Comment by vbezhenar
Operating systems should prevent privilege escalations, antiviruses should detect viruses, police should catch criminals, claude should detect prompt injections, ponies should vomit rainbows.
Operating systems should prevent privilege escalations, antiviruses should detect viruses, police should catch criminals, claude should detect prompt injections, ponies should vomit rainbows.
I don't think those are all equivalent. It's not plausible to have an antivirus that protects against unknown viruses. It's necessarily reactive.
But you could totally have a tool that lets you use Claude to interrogate and organize local documents but inside a firewalled sandbox that is only able to connect to the official API.

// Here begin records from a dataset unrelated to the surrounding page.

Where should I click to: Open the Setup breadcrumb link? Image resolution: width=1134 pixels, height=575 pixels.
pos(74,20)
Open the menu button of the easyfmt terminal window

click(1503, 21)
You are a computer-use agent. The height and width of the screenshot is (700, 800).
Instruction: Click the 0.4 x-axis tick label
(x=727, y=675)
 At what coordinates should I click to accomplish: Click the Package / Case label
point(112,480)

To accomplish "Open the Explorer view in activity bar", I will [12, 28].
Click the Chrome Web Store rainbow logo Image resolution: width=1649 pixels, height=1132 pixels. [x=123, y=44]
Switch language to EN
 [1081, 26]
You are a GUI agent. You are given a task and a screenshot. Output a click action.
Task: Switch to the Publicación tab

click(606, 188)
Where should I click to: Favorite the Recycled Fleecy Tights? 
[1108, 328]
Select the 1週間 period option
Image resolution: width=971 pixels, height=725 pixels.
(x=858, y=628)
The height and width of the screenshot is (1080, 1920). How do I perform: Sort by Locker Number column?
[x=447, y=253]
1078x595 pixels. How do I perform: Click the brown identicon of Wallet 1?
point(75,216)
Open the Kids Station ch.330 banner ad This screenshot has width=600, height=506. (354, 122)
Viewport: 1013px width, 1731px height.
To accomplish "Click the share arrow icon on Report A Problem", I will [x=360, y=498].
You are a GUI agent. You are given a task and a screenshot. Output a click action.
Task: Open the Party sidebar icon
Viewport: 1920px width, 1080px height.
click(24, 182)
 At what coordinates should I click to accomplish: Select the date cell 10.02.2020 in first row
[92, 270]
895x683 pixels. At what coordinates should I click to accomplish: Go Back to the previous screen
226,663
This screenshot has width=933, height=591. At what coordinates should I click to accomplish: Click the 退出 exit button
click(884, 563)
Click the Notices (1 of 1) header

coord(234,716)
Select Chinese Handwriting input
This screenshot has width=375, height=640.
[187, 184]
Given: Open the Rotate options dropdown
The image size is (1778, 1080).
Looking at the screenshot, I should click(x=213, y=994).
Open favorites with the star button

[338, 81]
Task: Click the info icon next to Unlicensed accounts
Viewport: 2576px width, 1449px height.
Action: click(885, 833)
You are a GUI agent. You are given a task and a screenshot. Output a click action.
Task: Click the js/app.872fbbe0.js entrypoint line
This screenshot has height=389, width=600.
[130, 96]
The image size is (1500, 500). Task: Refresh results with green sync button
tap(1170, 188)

Or like how FIDO2 and passkeys make it so we don't really have to worry about users typing their password into a lookalike page on a phishing domain.
> But you could totally have a tool that lets you use Claude to interrogate and organize local documents but inside a firewalled sandbox that is only able to connect to the official API.
Any such document or folder structure, if its name or contents were under control of a third party, could still inject external instructions into sandboxed Claude - for example, to force renaming/reordering files in a way that will propagate the injection to the instance outside of the sandbox, which will be looking at the folder structure later.
You cannot secure against this completely, because the very same "vulnerability" is also a feature fundamental to the task - there's no way to distinguish between a file starting a chained prompt injection to e.g. maliciously exfiltrate sensitive information from documents by surfacing them + instructions in file names, vs. a file suggesting correct organization of data in the folder, which involves renaming files based on information they contain.
You can't have the useful feature without the potential vulnerability. Such is with most things where LLMs are most useful. We need to recognize and then design around the problem, because there's no way to fully secure it other than just giving up on the feature entirely.
Claude doesn't have to prevent injections. Claude should make injections ineffective and design the interface appropriately. There are existing sandboxing solutions which would help here and they don't use them yet.